Via Reuters: Ebola health workers should get danger money, expert says. Excerpt:
Doctors and nurses fighting the world's biggest outbreak of the Ebola virus in West Africa should get incentives including better pay, insurance and access to the new Ebola drug ZMapp, an international health expert said.
The hemorrhagic fever, spread through the blood, sweat and vomit of the sick, has killed more than 1,550 people since March, including more than 120 health workers. Many work long hours with no access to proper protective equipment.
Johan von Schreeb, who has travelled to the region to advise officials on how to manage the deadly epidemic, said if health workers were not protected and remunerated for their dangerous work, they could not be expected to report for duty.
"There has to be reciprocity for those that are taking a risk in getting involved in this epidemic and are working to control it. If you take risks, you should be paid," said von Schreeb, head of research on healthcare in disasters at the Karolinska Institute in Stockholm.

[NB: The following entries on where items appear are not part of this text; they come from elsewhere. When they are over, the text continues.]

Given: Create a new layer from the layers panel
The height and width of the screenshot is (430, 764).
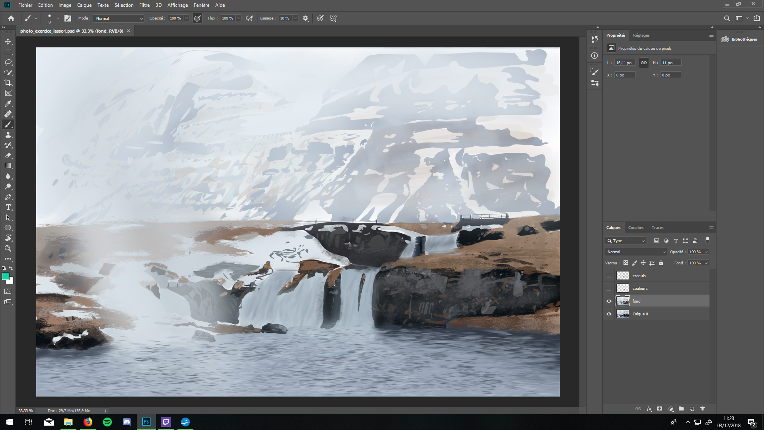Looking at the screenshot, I should 692,409.
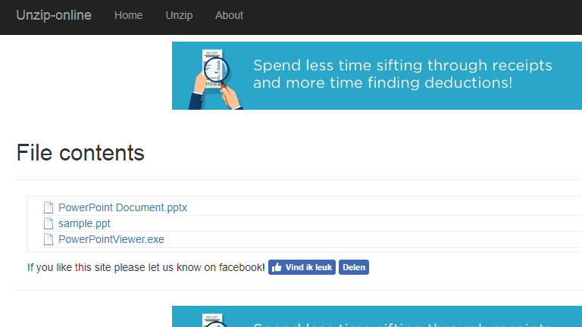Click the 'finding deductions' line in top ad
This screenshot has height=327, width=582.
383,83
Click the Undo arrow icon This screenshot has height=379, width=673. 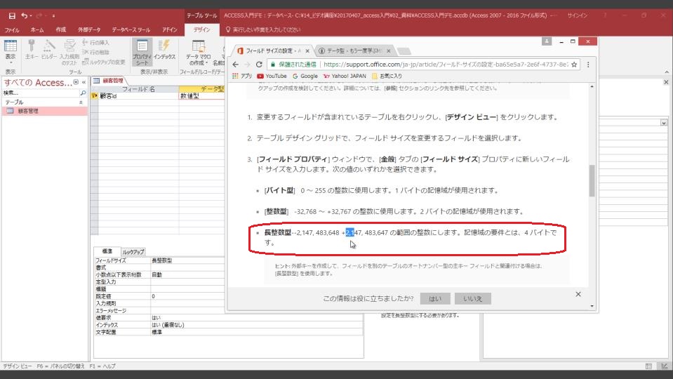click(x=25, y=15)
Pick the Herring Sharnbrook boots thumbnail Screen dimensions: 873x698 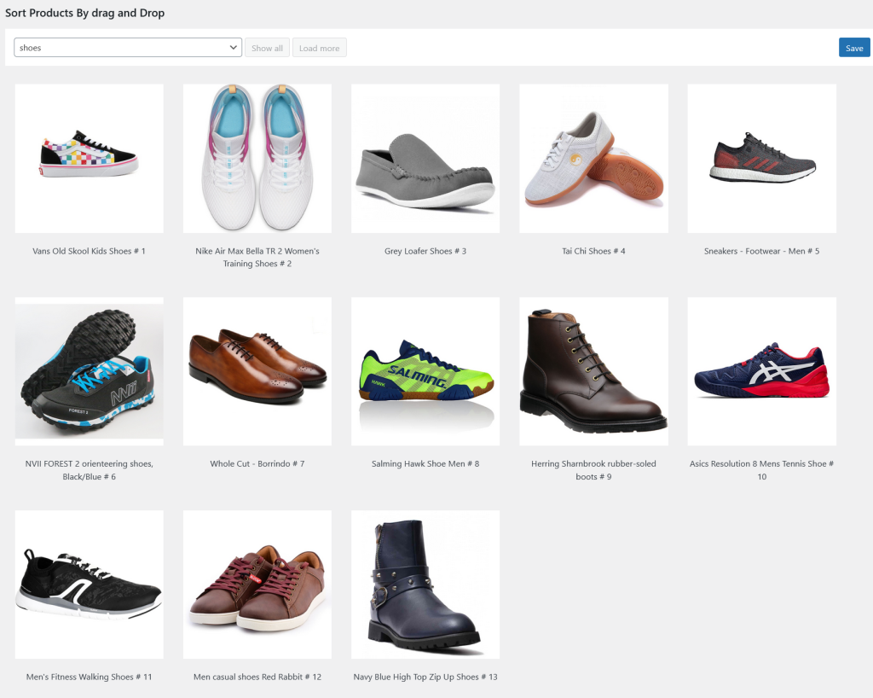593,371
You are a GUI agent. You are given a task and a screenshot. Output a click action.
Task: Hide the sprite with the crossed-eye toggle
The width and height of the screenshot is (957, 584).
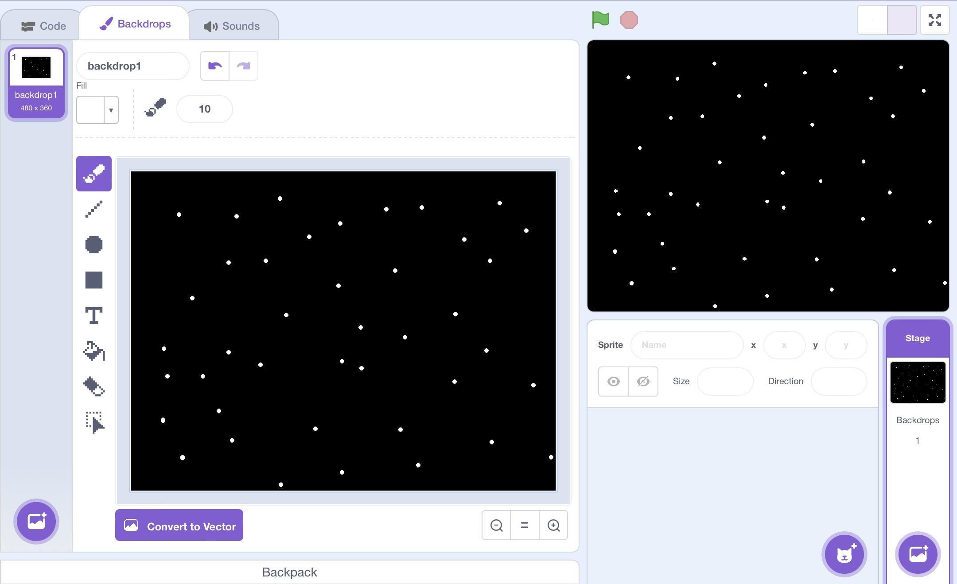coord(643,381)
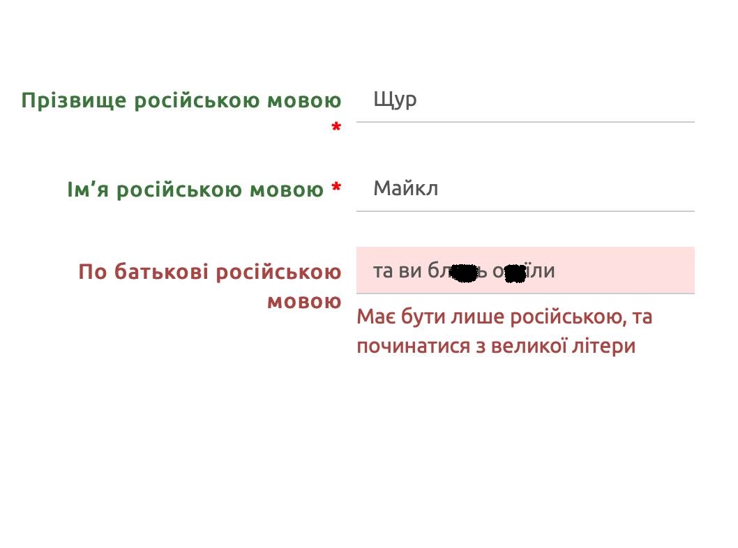Image resolution: width=738 pixels, height=548 pixels.
Task: Select the text Майкл in name field
Action: 406,188
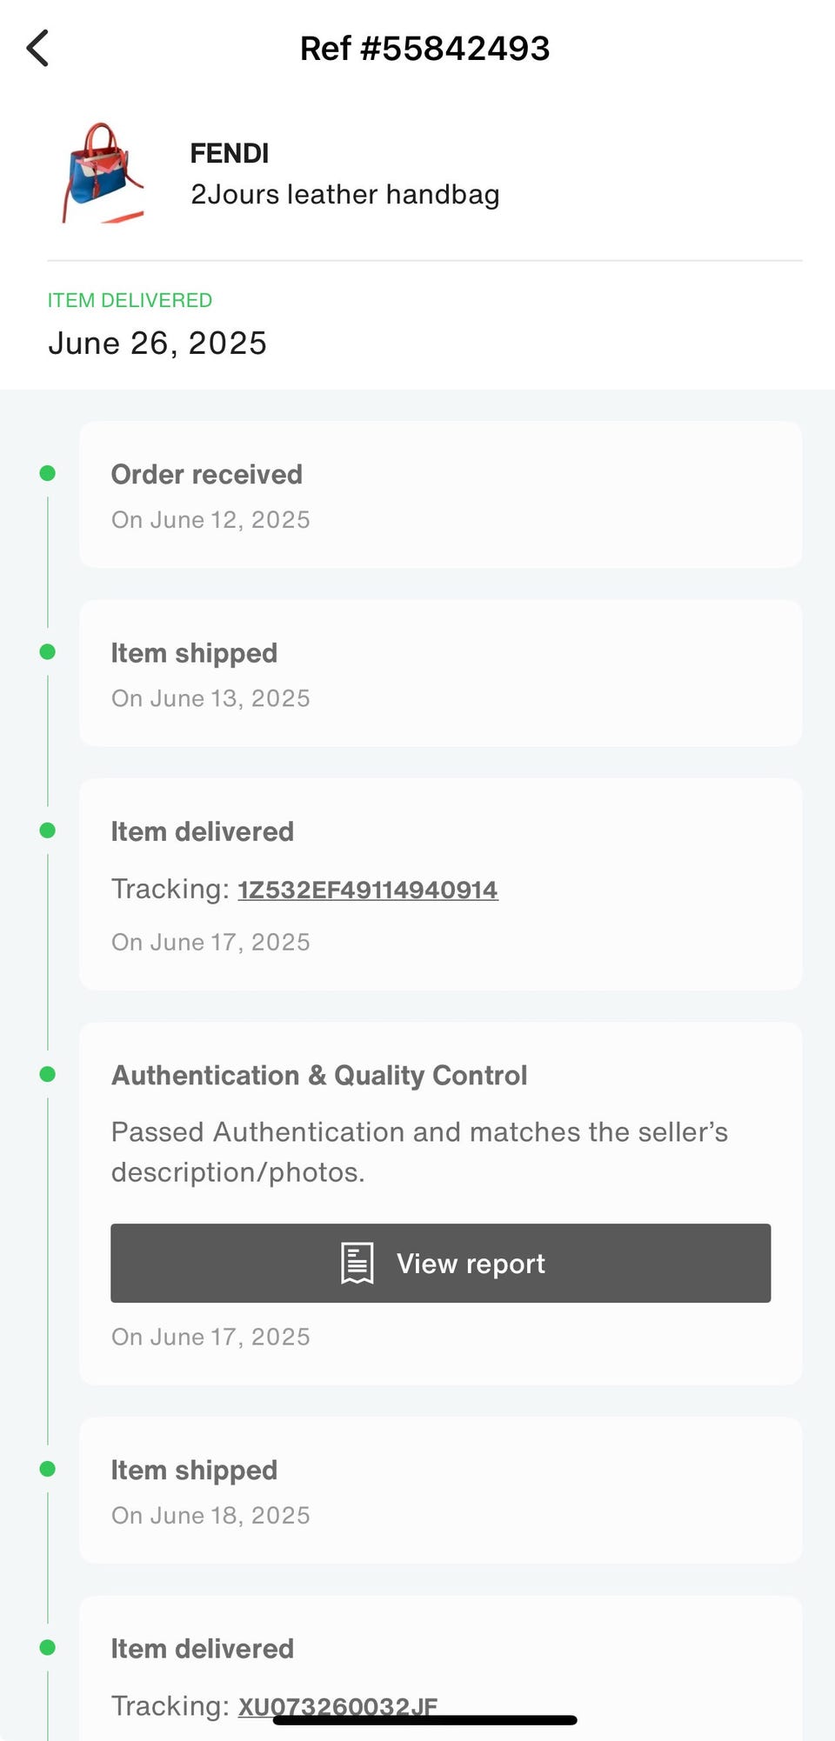This screenshot has height=1741, width=835.
Task: Tap the last Item delivered timeline dot
Action: click(48, 1648)
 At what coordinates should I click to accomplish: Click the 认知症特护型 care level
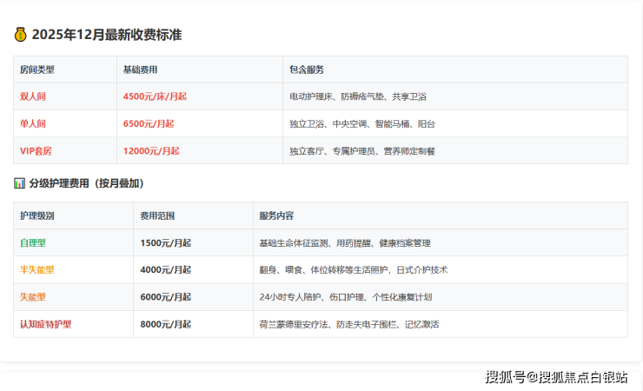click(45, 323)
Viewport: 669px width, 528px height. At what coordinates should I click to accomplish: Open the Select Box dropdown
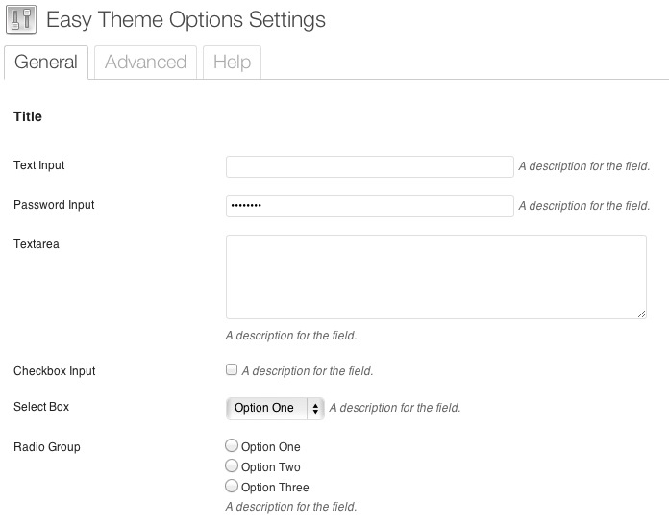(x=266, y=408)
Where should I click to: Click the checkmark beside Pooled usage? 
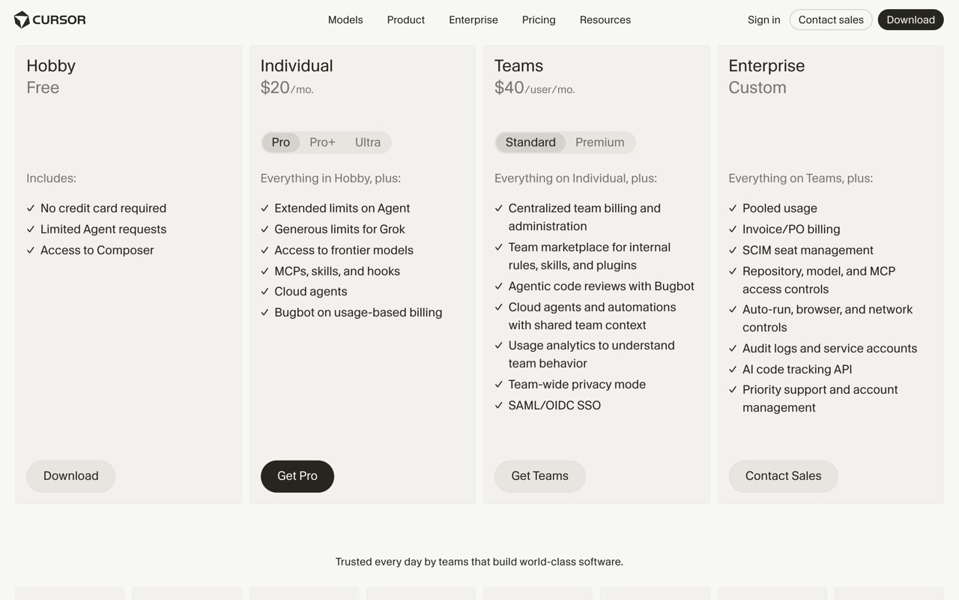click(x=733, y=209)
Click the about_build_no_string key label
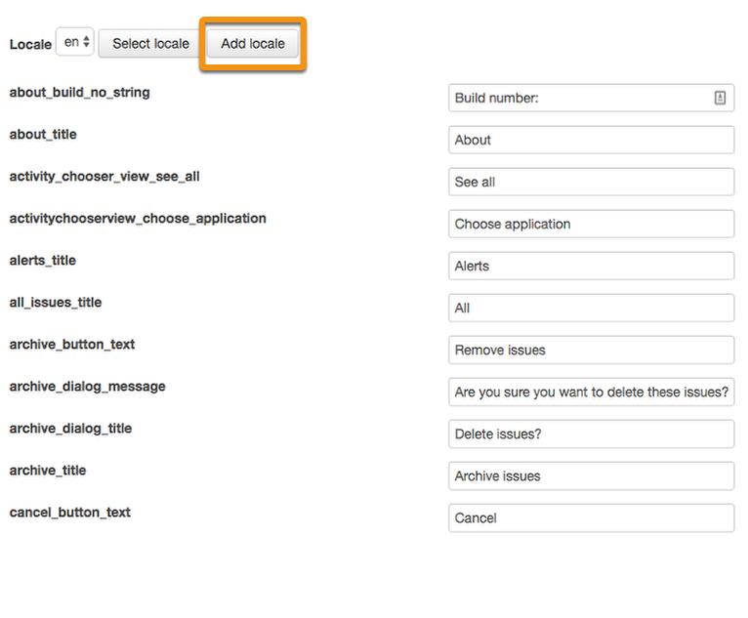This screenshot has width=748, height=618. (x=80, y=93)
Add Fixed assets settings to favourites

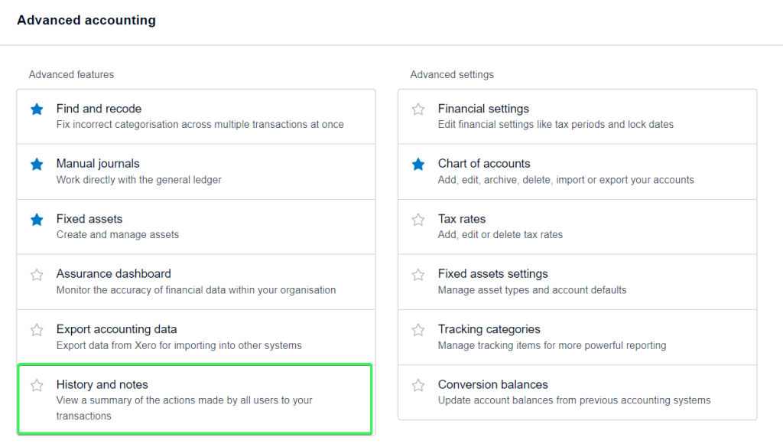point(418,275)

"Modern mobile phone technology can be used to track who is coming to work as well as transferring money directly so they can be paid on a performance-based system on top of their normal salaries," he told Thomson Reuters Foundation from Sierra Leone, where he is providing technical support for the outbreak.
The government of Sierra Leone has come under fire for its handling of the Ebola outbreak. On Saturday, health workers went on strike over pay and poor working conditions at a major state-run Ebola treatment centre in Kenema in the country's east.
As well as holding formal walkouts, some health workers elsewhere in Sierra Leone, as well as others in Ebola-hit Liberia and Guinea, have simply not reported for work.
In Liberia, where infection rates are highest, President Ellen Johnson-Sirleaf has issued orders threatening state officials with dismissal for failing to report for work or for fleeing the country.
Ishmael Mehemoh, chief supervisor at Sierra Leone's Kenema clinic in Sierra Leone, said that "gloves, aprons and boots are either not available at some times or are insufficient". He said the clinic's burial team had only "one broken stretcher" to transport corpses which posed a health hazard.
In a further sign of strained resources, nurses and members of the burial team at Kenema told Reuters the government had stopped paying their wages of $50 a week.
Von Schreeb said advanced treatment centres specifically for infected caregivers as well as insurance packages could help to encourage health care workers to continue their essential work.